■ TASK REQUIREMENTS: Return everything from "Difference between Row-Modelling" down to "in your answers." in the excerpt below on row modeling versus EAV, copied verbatim.

Start of EXCERPT

Difference between Row-Modelling and EAV


What is the main difference between Row Modelling and EAV (Entity-Atribute-Value)?
I think EAV is a subset of Row Modelling but I cant state the main differences.
If possible, please use references in your answers.


Solution

  • Good question.

    According to the Wikipedia article,

    The differences between row modeling and EAV are:

    • A row-modeled table is homogeneous in the facts that it describes: a Line Items table describes only products sold. By contrast, an EAV table contains almost any type of fact.
    • The data type of the value column/s in a row-modeled table is pre-determined by the nature of the facts it records. By contrast, in an EAV table, the conceptual data type of a value in a particular row depend on the attribute in that row.

    So here's my take on that:

    • row modelling

      create table line_items (
        id int primary key,
        sale_id int,
        foreign key sale_id references sale(id),
        product_name varchar(50), -- this could also be a foreign key 
        price decimal(10, 2)

End of EXCERPT
Start of RAW RECORDS

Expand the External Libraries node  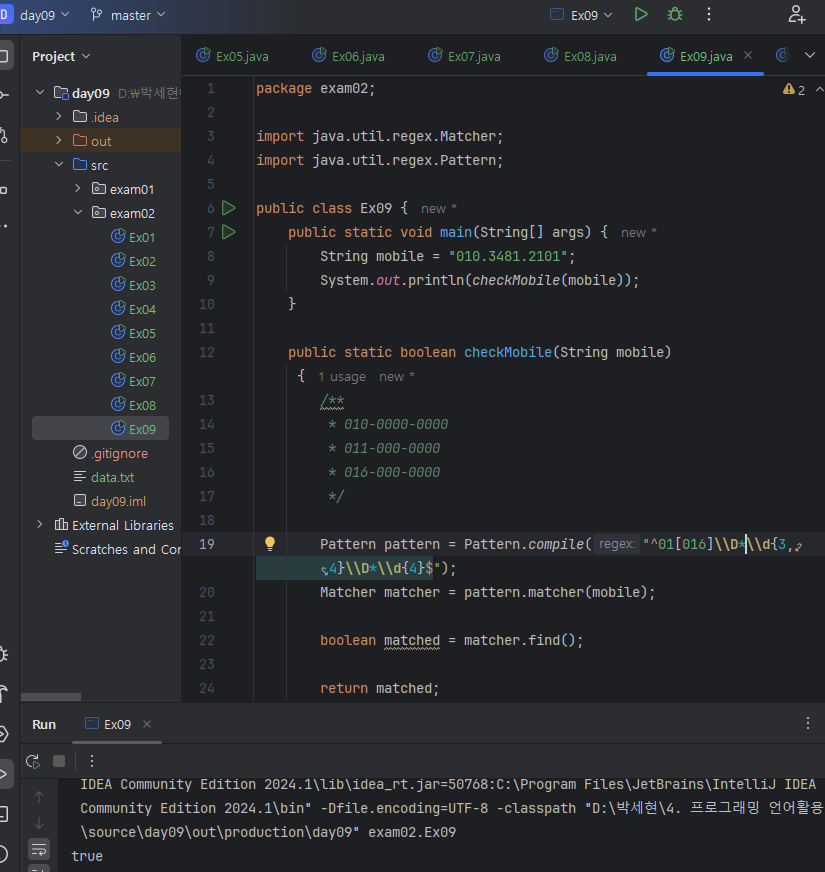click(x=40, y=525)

End of RAW RECORDS
Start of RAW RECORDS

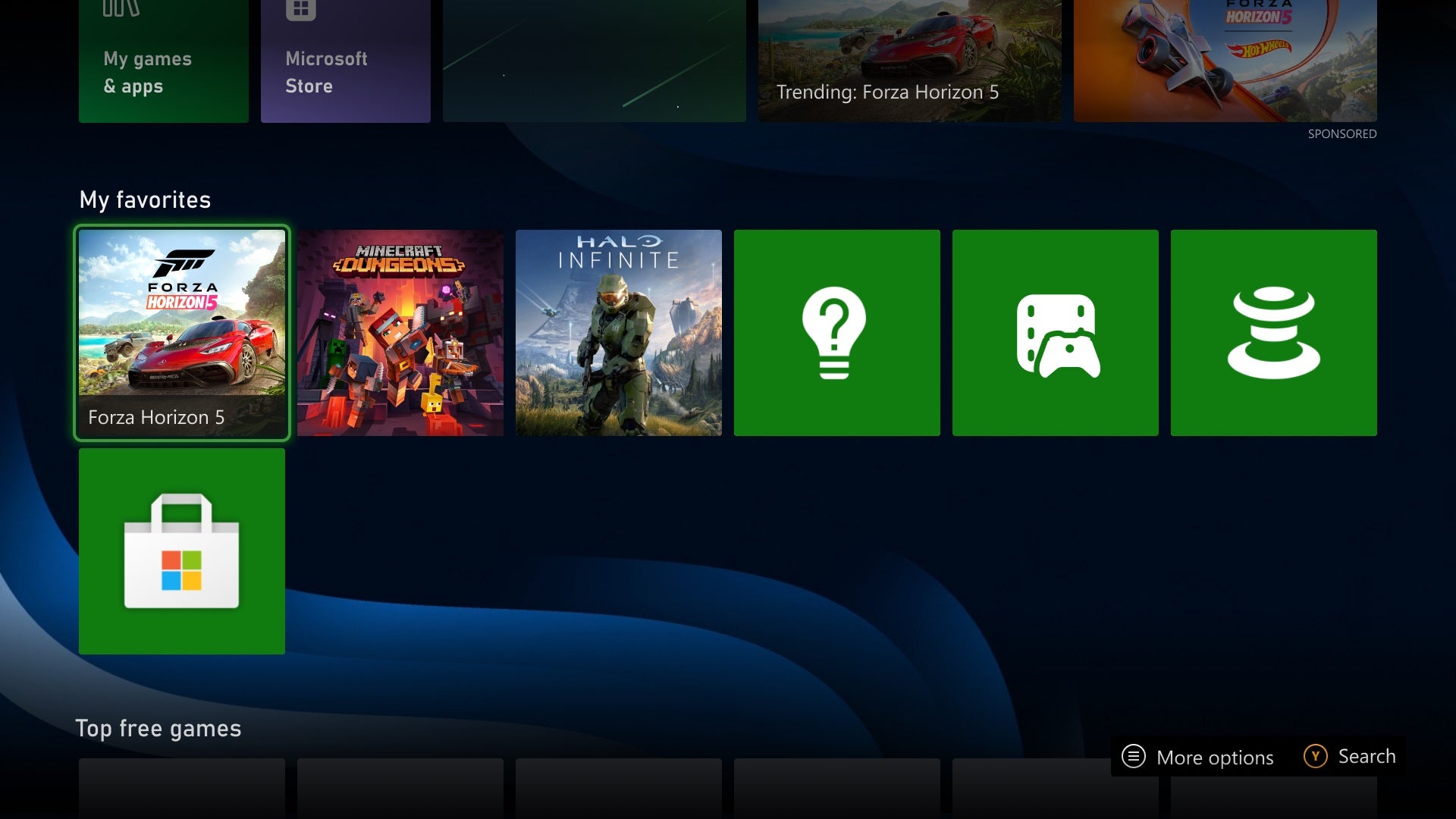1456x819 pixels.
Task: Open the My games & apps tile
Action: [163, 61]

End of RAW RECORDS

■ WRITTEN ANSWER:
Difference between Row-Modelling and EAV


What is the main difference between Row Modelling and EAV (Entity-Atribute-Value)?
I think EAV is a subset of Row Modelling but I cant state the main differences.
If possible, please use references in your answers.